Oklahoma City • Ricky Rubio has played for gold medals and world championships overseas, where it’s common for more rowdy fans to throw coins at the players.
On that criterion alone, the Utah Jazz point guard said Tuesday, Europe is probably the harder place to play.
But there’s a definite edge to the playoffs, said Rubio, who is in the NBA postseason for the first time in his seven seasons. The tension is higher on each and every possession, and in that way, his European and international experiences might fall a little bit short.
“The intensity goes up: It’s different from regular season,” Rubio said. “Every mistake you make, you pay for it.”
In his first career playoff game, Rubio readily admits that he made mistakes. What popped off the stat sheet from his 13-point, seven-rebound, five-assist Game 1 effort was the number of shots he took: 18. He made only five.
Some of that can be attributed to the habits from earlier in the season, when he hunted his own shots rather than waiting for open shots to come his way in the context of the Jazz offense. Only four of his shots came at the rim. NBA tracking data indicated that 12 of his 18 shots came off three or more dribbles — in Utah’s system, it’s more common to produce shots from ball movement rather than off the dribble.
It’s not conjecture. Rubio acknowledged that he took too many ugly shots.
“Well, some of them were good shots, some of them not,” he said. “Just have to do a better job on getting involved [with] some of my teammates sometimes. Do a better job of knowing when to shoot and when to pass the ball.”
As the game went on, Rubio was able to curb some of his early tendencies: He only took six shots after halftime, and he had three of his five assists in the second half.

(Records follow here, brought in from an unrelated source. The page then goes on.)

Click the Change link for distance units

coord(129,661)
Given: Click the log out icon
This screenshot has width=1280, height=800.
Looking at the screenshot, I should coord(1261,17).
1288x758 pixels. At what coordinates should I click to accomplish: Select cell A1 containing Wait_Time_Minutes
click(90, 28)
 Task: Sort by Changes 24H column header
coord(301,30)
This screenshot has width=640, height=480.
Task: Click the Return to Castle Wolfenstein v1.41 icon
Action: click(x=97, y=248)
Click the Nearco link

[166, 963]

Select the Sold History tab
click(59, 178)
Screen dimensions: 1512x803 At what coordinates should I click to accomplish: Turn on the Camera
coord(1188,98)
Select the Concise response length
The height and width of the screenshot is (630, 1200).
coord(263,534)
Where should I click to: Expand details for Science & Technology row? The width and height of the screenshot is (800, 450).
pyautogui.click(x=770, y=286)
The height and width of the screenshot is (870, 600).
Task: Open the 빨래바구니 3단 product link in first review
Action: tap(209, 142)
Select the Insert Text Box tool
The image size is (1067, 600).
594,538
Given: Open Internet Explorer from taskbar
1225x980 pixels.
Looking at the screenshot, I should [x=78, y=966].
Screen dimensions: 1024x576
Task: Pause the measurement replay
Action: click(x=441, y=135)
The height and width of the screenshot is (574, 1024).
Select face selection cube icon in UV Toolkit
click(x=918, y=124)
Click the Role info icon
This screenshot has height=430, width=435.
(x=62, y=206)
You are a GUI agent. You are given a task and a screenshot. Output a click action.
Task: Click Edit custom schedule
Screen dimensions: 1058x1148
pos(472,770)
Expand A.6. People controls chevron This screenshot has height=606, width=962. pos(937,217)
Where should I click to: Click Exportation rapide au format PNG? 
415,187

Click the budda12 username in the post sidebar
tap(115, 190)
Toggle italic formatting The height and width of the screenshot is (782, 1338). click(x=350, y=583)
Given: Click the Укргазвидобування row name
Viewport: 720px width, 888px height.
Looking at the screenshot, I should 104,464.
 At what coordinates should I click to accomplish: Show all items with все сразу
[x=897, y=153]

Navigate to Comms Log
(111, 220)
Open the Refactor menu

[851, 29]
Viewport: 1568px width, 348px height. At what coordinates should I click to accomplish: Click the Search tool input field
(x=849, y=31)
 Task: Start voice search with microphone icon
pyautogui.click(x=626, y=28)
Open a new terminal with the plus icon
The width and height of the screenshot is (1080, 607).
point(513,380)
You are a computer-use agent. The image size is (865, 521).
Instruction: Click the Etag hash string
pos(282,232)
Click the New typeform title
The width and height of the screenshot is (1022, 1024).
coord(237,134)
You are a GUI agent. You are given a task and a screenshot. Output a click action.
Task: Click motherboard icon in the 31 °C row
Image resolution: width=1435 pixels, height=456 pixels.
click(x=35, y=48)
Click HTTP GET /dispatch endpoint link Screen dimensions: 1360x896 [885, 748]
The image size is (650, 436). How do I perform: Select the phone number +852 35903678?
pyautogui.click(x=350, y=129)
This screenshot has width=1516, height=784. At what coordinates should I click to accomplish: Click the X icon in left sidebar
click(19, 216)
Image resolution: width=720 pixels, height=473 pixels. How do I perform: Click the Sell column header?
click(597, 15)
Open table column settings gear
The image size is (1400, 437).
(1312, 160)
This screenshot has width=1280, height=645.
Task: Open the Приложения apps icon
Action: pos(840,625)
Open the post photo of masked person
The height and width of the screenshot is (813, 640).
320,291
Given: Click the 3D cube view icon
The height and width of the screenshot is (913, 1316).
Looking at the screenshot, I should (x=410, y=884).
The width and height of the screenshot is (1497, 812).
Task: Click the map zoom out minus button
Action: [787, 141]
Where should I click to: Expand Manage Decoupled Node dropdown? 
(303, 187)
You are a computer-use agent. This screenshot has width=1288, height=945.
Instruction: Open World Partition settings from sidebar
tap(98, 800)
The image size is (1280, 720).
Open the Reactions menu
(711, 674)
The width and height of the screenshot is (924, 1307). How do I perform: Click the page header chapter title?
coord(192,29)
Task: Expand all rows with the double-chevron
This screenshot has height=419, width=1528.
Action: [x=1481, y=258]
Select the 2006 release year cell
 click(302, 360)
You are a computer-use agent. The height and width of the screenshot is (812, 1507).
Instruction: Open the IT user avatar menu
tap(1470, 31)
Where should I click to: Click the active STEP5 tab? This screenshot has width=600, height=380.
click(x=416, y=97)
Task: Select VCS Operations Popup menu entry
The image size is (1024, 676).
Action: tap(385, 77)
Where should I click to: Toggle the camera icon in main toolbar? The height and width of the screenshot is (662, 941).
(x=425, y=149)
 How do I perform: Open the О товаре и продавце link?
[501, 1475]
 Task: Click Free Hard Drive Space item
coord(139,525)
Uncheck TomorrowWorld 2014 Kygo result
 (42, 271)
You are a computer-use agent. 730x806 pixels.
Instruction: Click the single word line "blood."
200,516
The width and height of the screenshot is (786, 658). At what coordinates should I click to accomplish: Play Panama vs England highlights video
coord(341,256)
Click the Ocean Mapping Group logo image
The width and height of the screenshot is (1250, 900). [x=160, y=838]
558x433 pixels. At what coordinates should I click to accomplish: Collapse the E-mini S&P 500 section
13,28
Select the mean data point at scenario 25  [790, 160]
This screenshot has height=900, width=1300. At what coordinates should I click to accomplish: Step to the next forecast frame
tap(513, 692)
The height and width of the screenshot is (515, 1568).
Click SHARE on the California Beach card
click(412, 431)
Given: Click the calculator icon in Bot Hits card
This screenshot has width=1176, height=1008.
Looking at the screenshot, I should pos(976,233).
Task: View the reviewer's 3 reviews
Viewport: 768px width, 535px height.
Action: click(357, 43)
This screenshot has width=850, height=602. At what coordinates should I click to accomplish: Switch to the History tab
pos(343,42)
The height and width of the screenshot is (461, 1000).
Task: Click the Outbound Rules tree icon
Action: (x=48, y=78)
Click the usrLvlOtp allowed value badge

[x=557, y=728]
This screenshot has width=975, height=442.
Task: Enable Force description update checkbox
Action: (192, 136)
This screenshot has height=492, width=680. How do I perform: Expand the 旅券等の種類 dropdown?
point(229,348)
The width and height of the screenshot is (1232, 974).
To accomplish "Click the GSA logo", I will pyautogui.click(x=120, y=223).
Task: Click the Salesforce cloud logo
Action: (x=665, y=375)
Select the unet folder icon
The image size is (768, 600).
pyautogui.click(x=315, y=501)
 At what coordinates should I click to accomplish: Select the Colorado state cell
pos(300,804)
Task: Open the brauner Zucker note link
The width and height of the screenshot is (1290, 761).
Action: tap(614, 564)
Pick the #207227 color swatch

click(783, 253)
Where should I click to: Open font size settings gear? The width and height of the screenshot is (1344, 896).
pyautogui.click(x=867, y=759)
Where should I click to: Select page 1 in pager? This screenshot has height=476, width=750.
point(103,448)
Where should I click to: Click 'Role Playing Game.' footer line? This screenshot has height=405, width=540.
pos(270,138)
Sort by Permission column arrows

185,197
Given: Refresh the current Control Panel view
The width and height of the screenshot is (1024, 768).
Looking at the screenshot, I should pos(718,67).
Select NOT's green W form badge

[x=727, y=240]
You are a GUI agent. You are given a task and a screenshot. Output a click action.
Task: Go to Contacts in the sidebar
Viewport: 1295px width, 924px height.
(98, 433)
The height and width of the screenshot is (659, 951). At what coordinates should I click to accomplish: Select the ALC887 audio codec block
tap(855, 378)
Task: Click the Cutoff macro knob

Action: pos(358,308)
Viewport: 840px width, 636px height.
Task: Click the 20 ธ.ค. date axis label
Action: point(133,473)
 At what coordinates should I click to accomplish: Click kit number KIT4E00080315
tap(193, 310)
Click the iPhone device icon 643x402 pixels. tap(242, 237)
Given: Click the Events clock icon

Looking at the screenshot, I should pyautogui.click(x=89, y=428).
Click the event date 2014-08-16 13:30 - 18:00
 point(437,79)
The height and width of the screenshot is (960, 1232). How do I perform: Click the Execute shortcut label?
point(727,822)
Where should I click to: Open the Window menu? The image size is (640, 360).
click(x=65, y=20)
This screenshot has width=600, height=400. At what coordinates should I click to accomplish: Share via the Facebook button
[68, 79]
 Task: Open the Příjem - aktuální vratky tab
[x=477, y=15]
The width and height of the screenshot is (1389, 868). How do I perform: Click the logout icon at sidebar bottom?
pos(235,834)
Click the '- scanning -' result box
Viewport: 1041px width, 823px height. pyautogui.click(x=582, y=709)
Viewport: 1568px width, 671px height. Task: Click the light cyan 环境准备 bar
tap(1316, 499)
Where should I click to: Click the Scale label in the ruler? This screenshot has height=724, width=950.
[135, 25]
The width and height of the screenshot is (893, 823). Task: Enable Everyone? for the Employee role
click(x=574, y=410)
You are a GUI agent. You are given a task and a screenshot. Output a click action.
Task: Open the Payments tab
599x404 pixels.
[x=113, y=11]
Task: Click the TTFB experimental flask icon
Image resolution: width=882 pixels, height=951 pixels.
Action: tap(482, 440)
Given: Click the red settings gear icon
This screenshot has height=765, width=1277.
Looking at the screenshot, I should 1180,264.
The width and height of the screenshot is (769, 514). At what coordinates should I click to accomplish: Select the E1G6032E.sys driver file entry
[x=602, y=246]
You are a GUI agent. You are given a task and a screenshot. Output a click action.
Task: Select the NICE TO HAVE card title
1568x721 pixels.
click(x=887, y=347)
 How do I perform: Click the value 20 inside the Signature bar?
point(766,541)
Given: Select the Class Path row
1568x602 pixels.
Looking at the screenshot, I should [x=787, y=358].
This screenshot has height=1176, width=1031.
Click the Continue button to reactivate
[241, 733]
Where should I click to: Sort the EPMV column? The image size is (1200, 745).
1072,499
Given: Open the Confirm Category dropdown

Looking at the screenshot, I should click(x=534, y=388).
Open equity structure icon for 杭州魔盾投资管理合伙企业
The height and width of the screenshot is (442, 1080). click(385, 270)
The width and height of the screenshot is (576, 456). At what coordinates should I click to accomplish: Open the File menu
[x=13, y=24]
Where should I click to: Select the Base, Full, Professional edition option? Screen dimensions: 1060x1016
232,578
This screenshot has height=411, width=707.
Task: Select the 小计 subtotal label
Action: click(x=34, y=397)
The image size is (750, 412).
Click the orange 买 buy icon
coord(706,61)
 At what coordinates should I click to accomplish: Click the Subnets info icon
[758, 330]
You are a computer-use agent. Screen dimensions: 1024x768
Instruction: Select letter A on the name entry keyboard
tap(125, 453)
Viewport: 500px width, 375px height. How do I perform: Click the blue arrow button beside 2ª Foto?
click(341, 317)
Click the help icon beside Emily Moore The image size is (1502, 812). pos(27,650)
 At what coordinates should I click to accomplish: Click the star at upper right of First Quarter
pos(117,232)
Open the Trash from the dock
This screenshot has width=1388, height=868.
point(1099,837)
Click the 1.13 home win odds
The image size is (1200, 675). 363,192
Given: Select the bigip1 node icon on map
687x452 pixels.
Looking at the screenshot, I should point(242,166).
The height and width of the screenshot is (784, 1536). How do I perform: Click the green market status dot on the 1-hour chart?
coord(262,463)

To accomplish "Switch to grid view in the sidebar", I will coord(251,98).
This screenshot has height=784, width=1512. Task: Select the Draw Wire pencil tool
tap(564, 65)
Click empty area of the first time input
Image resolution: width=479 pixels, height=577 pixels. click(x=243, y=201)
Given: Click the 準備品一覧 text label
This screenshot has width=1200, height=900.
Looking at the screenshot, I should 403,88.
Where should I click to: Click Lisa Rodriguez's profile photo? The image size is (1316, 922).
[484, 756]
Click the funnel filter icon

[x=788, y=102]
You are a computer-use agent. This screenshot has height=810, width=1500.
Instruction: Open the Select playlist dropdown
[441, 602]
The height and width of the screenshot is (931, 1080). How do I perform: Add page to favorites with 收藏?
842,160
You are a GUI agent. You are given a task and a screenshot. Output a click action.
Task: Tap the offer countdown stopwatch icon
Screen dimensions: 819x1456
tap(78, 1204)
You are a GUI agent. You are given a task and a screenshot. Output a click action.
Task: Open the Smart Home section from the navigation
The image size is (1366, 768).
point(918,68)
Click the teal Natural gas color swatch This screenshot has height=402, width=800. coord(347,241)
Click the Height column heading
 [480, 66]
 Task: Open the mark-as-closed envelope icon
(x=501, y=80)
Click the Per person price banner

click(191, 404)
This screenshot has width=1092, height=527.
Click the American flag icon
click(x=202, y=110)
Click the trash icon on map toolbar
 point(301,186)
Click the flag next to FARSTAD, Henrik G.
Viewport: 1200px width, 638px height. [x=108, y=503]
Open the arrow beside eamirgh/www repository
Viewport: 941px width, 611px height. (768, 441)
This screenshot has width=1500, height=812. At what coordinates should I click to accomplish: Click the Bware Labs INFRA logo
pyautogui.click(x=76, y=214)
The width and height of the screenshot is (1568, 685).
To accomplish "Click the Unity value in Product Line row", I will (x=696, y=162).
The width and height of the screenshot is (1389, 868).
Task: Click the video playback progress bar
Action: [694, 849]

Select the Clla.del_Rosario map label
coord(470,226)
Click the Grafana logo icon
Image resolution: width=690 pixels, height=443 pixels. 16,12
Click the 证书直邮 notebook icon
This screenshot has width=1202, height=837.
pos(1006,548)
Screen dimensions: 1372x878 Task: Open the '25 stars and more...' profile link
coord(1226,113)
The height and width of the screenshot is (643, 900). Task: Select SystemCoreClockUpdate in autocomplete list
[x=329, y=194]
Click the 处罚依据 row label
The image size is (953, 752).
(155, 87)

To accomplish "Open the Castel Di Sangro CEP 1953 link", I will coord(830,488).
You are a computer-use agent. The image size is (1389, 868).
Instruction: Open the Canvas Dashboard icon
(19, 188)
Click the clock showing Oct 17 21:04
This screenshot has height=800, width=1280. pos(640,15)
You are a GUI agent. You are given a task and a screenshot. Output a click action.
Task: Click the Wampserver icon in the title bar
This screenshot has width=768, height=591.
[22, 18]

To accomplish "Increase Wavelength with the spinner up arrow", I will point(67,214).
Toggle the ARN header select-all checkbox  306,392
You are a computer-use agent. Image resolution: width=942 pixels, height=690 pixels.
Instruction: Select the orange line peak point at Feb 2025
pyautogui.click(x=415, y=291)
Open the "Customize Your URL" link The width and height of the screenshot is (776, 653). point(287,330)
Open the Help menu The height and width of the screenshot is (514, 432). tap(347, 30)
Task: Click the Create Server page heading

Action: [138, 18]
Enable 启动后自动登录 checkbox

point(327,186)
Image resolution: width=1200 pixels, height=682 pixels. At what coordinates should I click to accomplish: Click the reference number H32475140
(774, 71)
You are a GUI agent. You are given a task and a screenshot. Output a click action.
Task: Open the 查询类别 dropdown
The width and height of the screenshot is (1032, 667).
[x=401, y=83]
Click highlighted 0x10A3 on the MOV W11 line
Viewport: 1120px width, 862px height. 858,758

Ironically, Rubio may have fallen into the same pitfall that the Jazz want someone else to fall into: Russell Westbrook.
In Game 1, the Thunder star scored 29 points, but he took 25 shots. That’s consistent with the ratio the Jazz would like to see from the reigning MVP, and Rubio is a major part of that plan.
“He has a lot of energy, he plays hard all the time, and it’s hard to guard him,” Rubio said. “But I think it’s a thing we’re doing a good job on him containing. We know he’s gonna score, but we want him to score on as many shots as, I guess, he can take.”
Rubio, on the other hand, has a mandate to take as many shots as are open. He’s shooting a career-high 35 percent from the 3-point line and finishing better than he ever has with his jumper. But as Utah’s primary distributor, he can’t get too carried away.
“I’ve been feeling more comfortable lately with my shot, but I know being aggressive is one thing, and taking a lot of shots is another. Gonna still be taking my shots but looking for my teammates.”